Stored records:
------------

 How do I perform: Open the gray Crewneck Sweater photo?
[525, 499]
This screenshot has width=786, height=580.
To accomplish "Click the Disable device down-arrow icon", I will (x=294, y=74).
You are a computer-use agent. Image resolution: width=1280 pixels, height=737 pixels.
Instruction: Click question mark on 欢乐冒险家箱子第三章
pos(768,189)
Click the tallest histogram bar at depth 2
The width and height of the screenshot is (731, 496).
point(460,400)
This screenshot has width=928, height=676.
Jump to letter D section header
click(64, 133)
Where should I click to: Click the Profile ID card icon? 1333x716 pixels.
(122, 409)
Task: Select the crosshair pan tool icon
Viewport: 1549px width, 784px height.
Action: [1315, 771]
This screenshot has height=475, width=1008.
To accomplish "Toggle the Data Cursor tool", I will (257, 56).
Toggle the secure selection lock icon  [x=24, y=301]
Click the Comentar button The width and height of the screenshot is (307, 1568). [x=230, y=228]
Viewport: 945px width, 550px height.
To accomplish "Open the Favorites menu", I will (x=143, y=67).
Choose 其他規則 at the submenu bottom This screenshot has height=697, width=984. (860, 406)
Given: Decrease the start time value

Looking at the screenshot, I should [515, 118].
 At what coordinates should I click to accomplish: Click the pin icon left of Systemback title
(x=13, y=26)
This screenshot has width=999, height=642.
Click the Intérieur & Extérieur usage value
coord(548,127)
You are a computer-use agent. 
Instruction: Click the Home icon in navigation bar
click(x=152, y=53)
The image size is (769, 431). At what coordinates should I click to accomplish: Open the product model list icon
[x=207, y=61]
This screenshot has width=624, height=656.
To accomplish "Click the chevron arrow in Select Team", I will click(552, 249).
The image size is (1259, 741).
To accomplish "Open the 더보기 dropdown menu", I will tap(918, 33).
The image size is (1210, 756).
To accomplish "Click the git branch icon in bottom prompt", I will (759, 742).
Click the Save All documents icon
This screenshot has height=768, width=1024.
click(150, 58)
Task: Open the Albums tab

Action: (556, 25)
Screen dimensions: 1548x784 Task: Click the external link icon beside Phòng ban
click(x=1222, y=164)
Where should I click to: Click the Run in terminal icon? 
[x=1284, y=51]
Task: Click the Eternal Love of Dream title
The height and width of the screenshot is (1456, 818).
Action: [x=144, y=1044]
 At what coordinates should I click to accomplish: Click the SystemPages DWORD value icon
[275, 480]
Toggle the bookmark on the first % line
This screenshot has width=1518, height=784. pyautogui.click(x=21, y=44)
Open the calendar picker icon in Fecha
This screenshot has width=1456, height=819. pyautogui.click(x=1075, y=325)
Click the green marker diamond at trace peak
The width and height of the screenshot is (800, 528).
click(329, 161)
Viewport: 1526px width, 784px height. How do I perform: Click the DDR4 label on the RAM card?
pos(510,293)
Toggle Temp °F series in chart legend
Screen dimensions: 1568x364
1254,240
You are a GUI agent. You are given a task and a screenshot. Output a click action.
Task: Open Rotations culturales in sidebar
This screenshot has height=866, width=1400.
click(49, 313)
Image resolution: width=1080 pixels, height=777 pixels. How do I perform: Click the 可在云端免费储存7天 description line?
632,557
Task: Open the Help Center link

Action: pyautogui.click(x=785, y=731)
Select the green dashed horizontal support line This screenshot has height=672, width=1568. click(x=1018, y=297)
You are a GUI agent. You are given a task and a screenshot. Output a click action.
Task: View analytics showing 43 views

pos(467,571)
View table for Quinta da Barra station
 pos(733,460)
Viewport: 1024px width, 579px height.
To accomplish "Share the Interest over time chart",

------------

Exercise brief >>
Select every line above that contains the word "arrow", and copy it.

Output >>
To accomplish "Click the Disable device down-arrow icon", I will (x=294, y=74).
To accomplish "Click the chevron arrow in Select Team", I will click(552, 249).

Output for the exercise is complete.